In order to illustrate this problem, we would like to introduce a distinction between two notions of structural inequality: a situational notion, which we regard as problematic, versus a systemic notion of structural inequality. The situational understanding of structural inequality points to the fact that the ongoing existence of certain structural, social conditions is responsible for the fact that inequalities between certain groups tend to reproduce themselves; in other words, for these groups remaining in the same relative position vis-à-vis each other, with no possibility of changing that position. A systemic interpretation of structural inequality, on the other hand, focuses on the problematization of the social interaction between these groups as coercive, violent, offensive relations of dependency.

The difference between these two interpretations can be highlighted by looking at the answers they give to the following two questions: what exactly is the wrong they identify in structural inequality, and what kind of measures could redress it. We begin with the answers given by the situational interpretation of structural inequality. With respect to the first question—what turns mere differences into scandalous inequalities—different theories that subscribe to situational inequality provide somewhat different answers.

Some see the root of the problem in the fact that such gaps preclude certain groups from assuming an equally active part in shaping public life, namely that there exists a clear distinction between those who determine “the rules of the game” and those who are forced to abide by them. Others see the root of the problem in the fact that such inequalities close off any chance of social mobility. Still other approaches argue that a situation in which different groups enjoy different opening conditions is inherently unfair.

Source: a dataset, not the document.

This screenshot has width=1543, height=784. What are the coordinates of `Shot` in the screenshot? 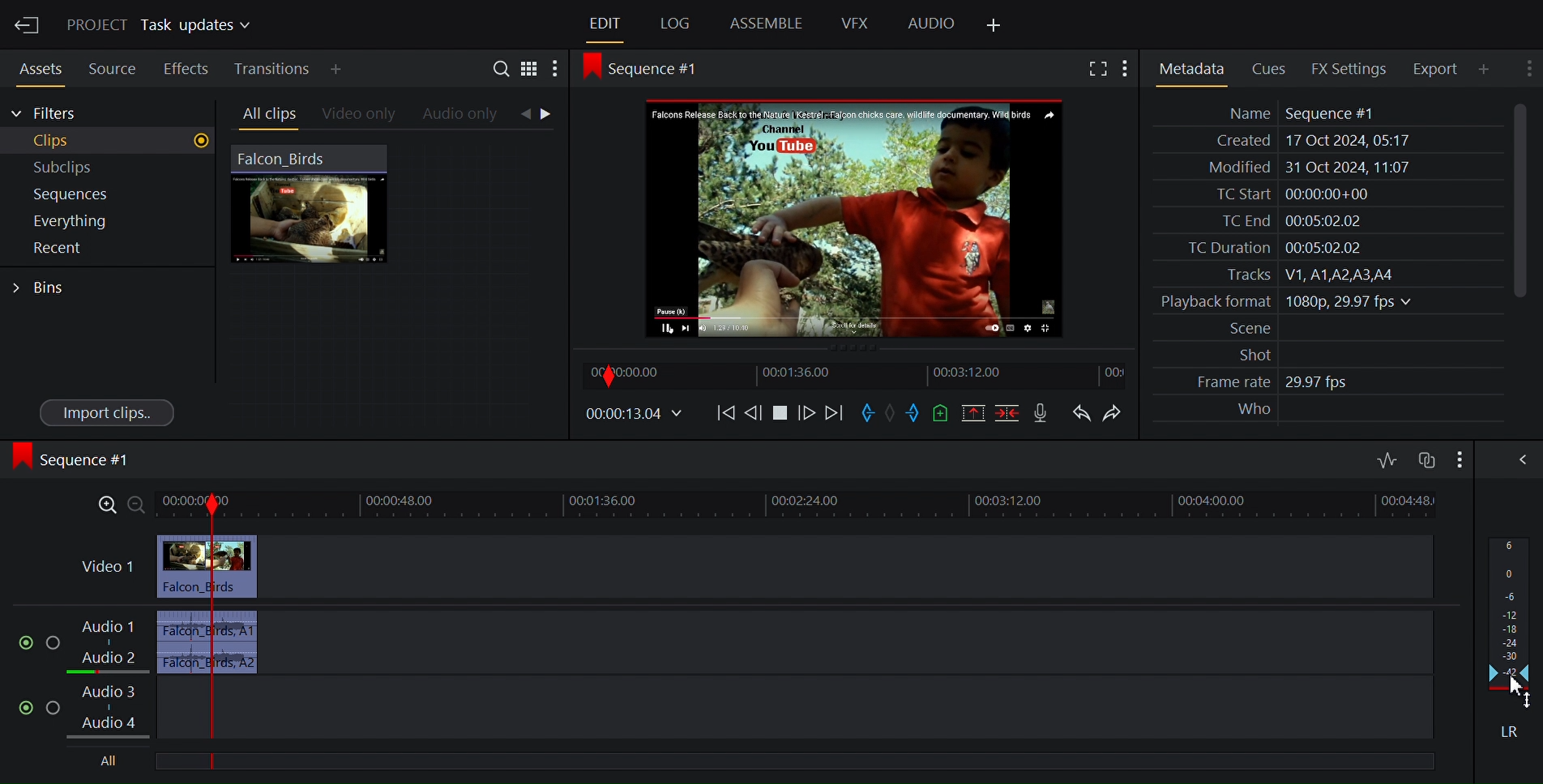 It's located at (1244, 354).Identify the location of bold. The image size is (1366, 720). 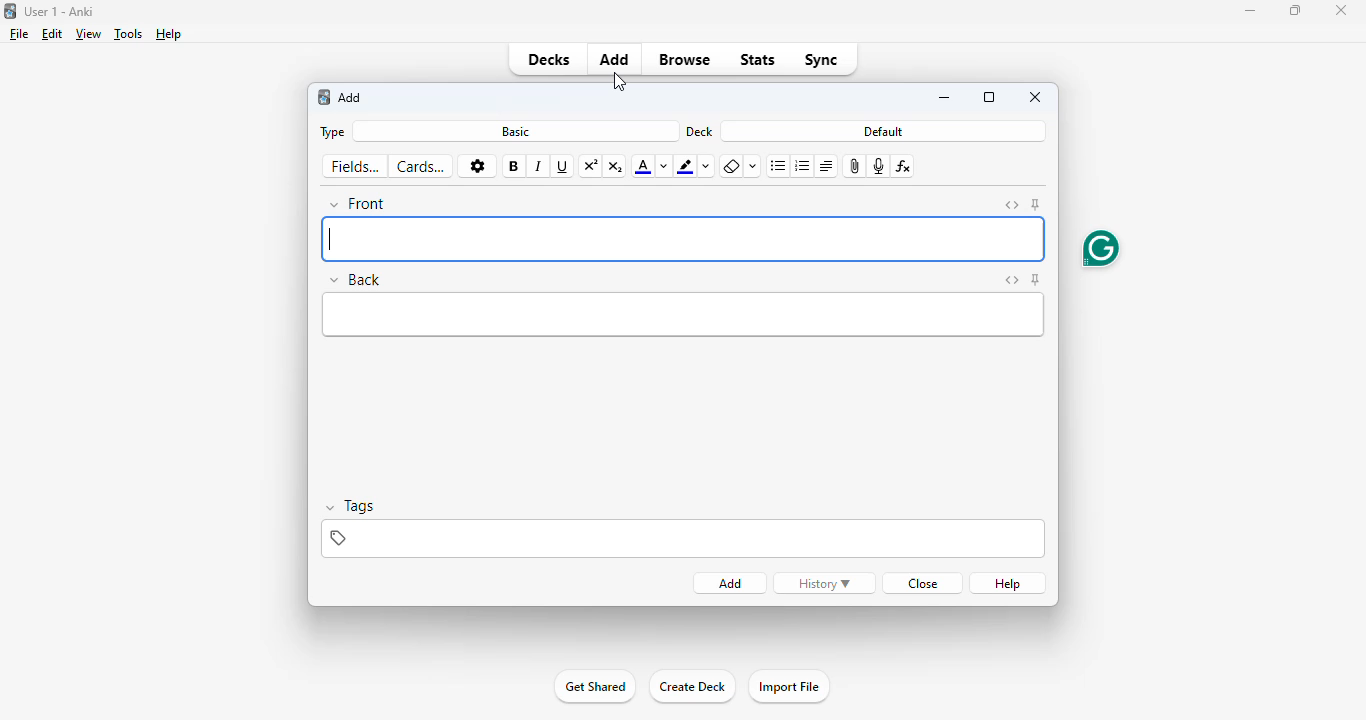
(514, 166).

What is common to all these different approaches, and the reason we regard them as varieties of the situational notion of structural inequality, is that they locate the scandal of these structural gaps in the fact that it causally reproduces itself (as opposed to merely happening to sustain itself).

With respect to the second question—what kind of redress should be demanded with respect to structural inequality—the situational approach suggests several answers: a demand to transfer resources from advantaged to disadvantaged groups, affirmative action, the removal of mobility barriers, or some form of empowerment of the disadvantaged group (usually through investment in infrastructure or education).

What these answers have in common is that they call for a change in the relative position of the different groups (most commonly by improving the chances of the disadvantaged). From the situational perspective, a structural inequality is regarded as less scandalous insofar as, at least in principle, one can struggle to narrow the gap it results in, or to grant more groups better chances of improving their relative position with respect to these gaps (higher mobility). The gaps thereby assume a character that is less static and more transitory: less a case of persistent inequalities and more a case of differences that are somewhat contingent and remediable, hence less scandalous.